Work performed by myself and graduate student Brian Hazzard at WPI while under contract from Lockheed Martin led to the creation of a network testing system with a quickly discovered ability to overload local buffers. We found, when operating with no flow control, save for an adjustable time delay between datagrams, exceeding an experimentally determinable maximum transmission rate would degrade network throughput as well as load the CPU tremendously; in effect, the application could create a much worse performance situation by sending out data ``as fast as it could'' rather than by limiting itself to a maximum transmission rate. An excerpt from Hazzard's Evaluation of Optimal Socket Buffer Sizes for the Internet Protocol Suite (draft)  illustrates this experimentally derived fact:
... applications  that generate datagrams faster than the kernel can handle the data, result in poor utilization of CPU time and degradations in performance will be observed, resulting in larger Round Trip Times (RTTs) [in the case of our RTT measuring network testing system] and slower network throughputs.
In effect, protocols such as TCP, with a highly refined flow control mechanism, attempt to dynamically center in on that optimum transmission rate through the feedback loop formed by data transmission and subsequent data acknowledgment. Given this observation, operation without flow control has become out of the question for high-bandwidth multimedia applications.

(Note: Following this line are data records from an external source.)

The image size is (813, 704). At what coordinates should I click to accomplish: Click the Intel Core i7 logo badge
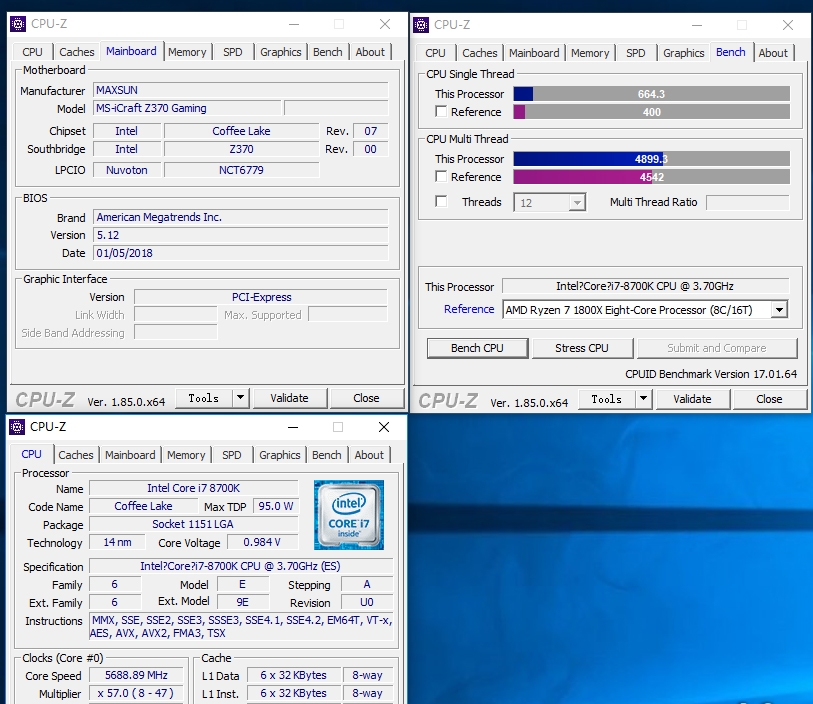[350, 515]
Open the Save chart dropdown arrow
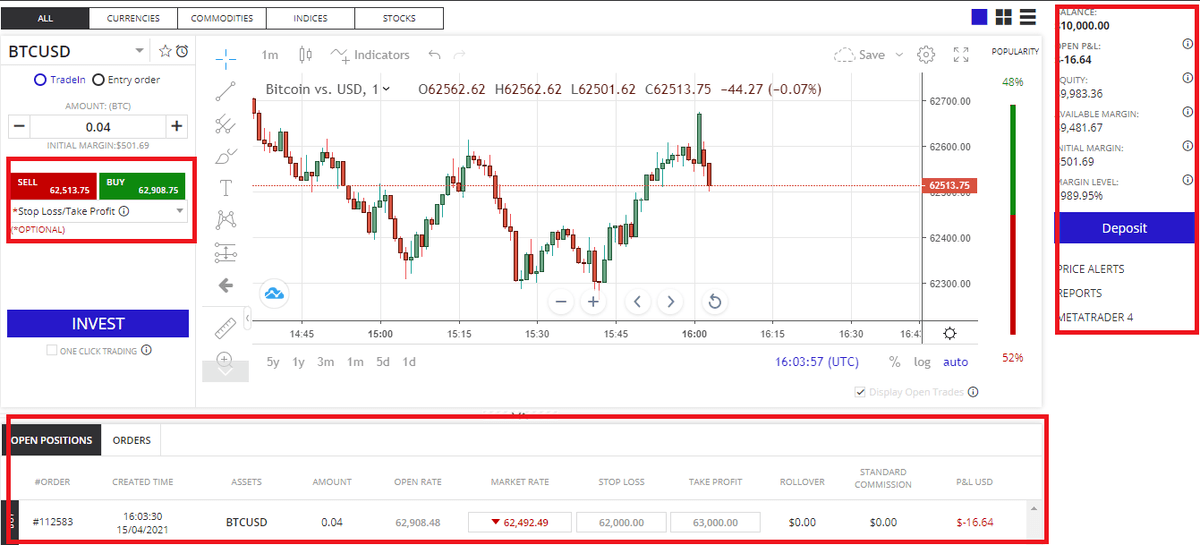The height and width of the screenshot is (545, 1200). (x=899, y=55)

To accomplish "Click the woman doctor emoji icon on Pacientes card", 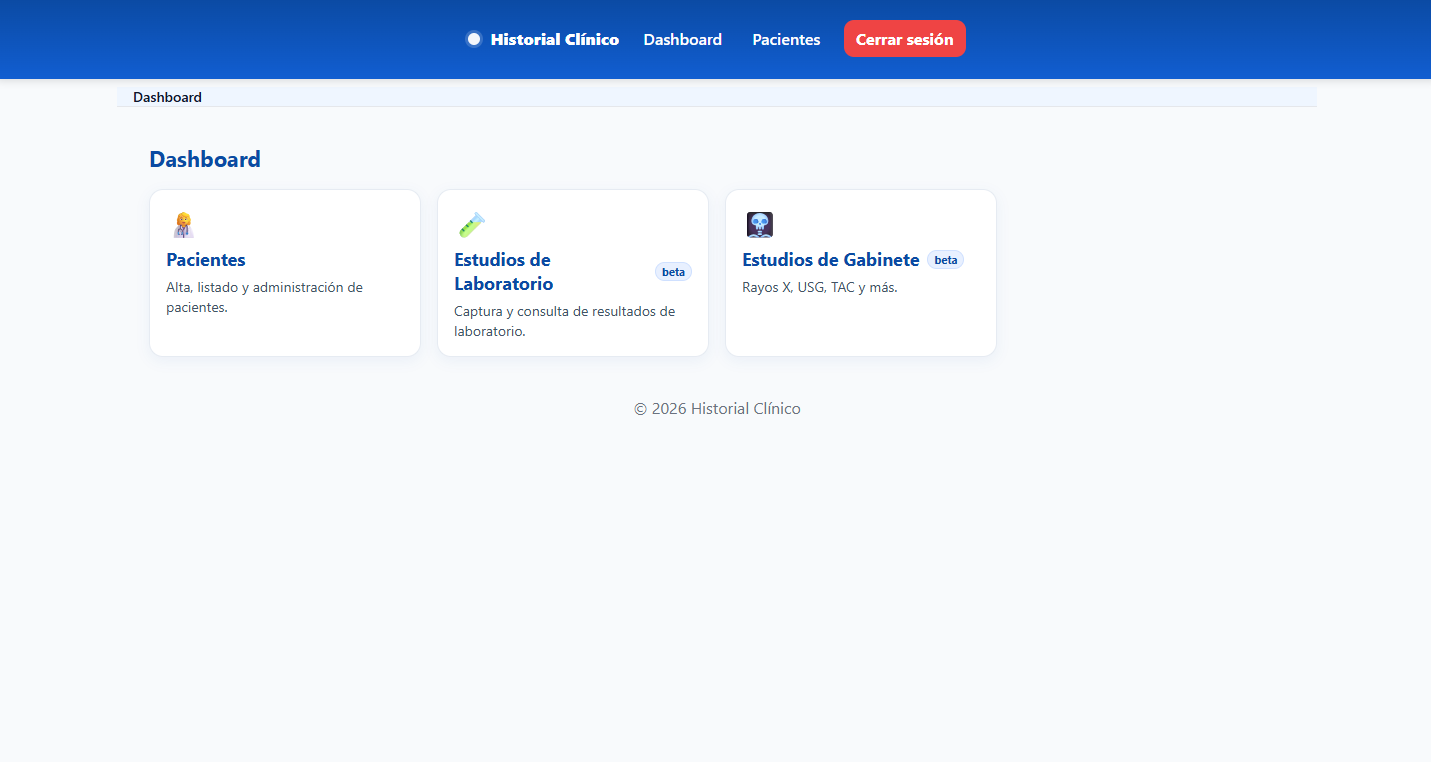I will pyautogui.click(x=183, y=224).
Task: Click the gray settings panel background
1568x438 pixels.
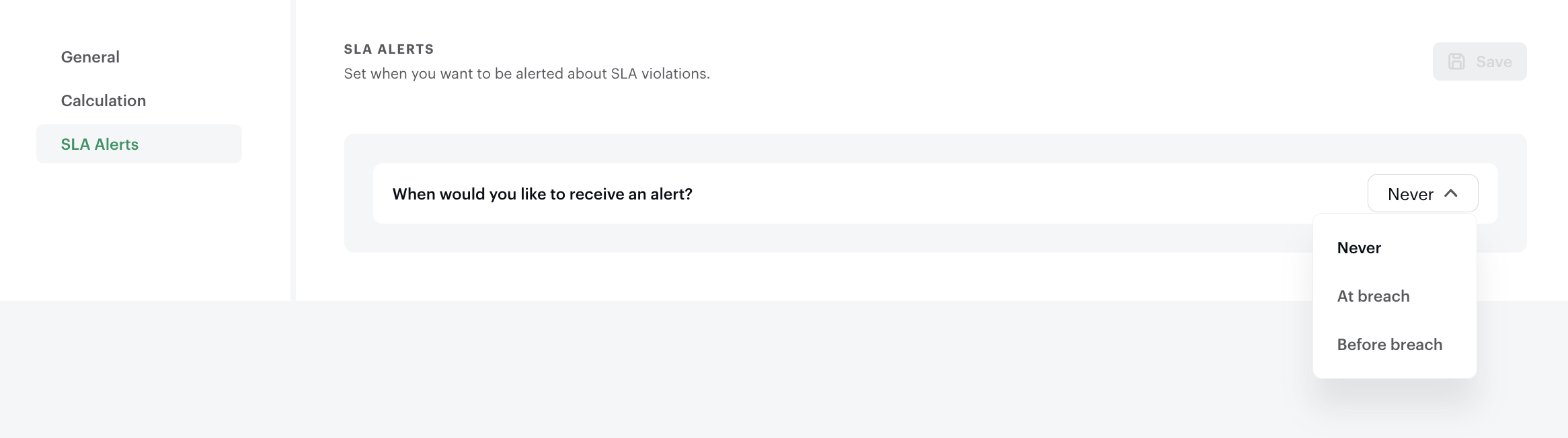Action: tap(807, 238)

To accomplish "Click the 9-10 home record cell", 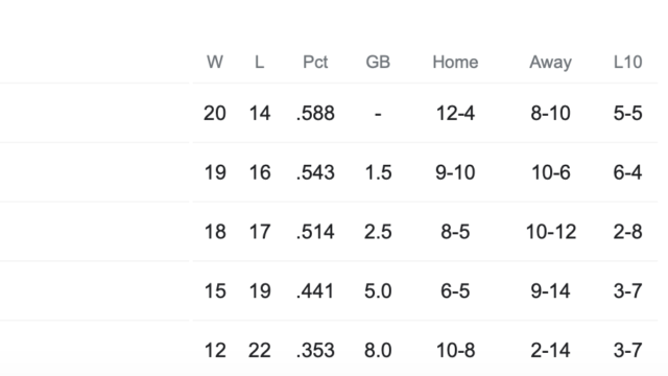I will pyautogui.click(x=455, y=172).
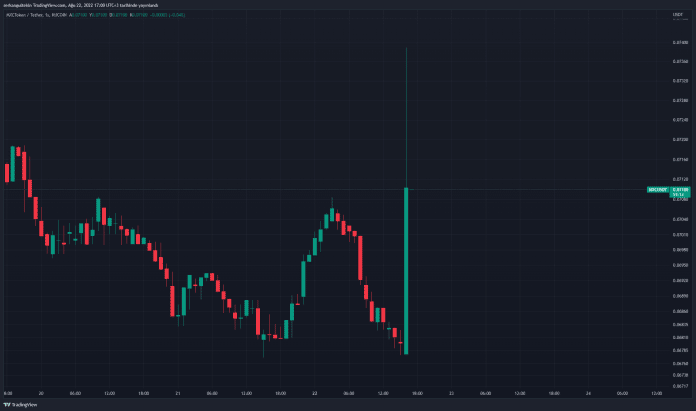Select date label 22 on time axis
The height and width of the screenshot is (411, 696).
(313, 392)
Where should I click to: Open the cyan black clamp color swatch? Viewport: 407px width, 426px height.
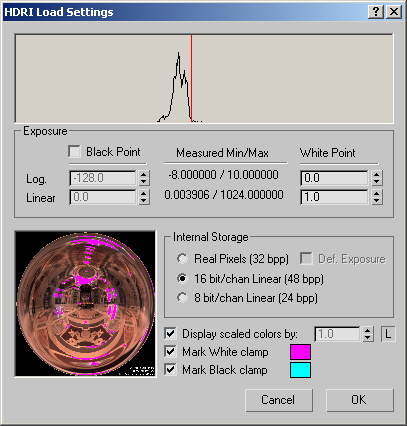pyautogui.click(x=300, y=370)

A last important consideration for the transport of multimedia data remains, and that is unique to this project. With earlier protocol efforts, all data was assumed to be important and therefore was delivered reliably; there would be very little chance that a transferred file would be acceptable if corrupt or incomplete in any way. With real-time multimedia data, the primary concern is for preserving the linear presentation of timed sequential data. Other aspects of the end product's quality will be allowed to suffer, as long as the remaining data is delivered so as not to disturb the linear time of the presentation.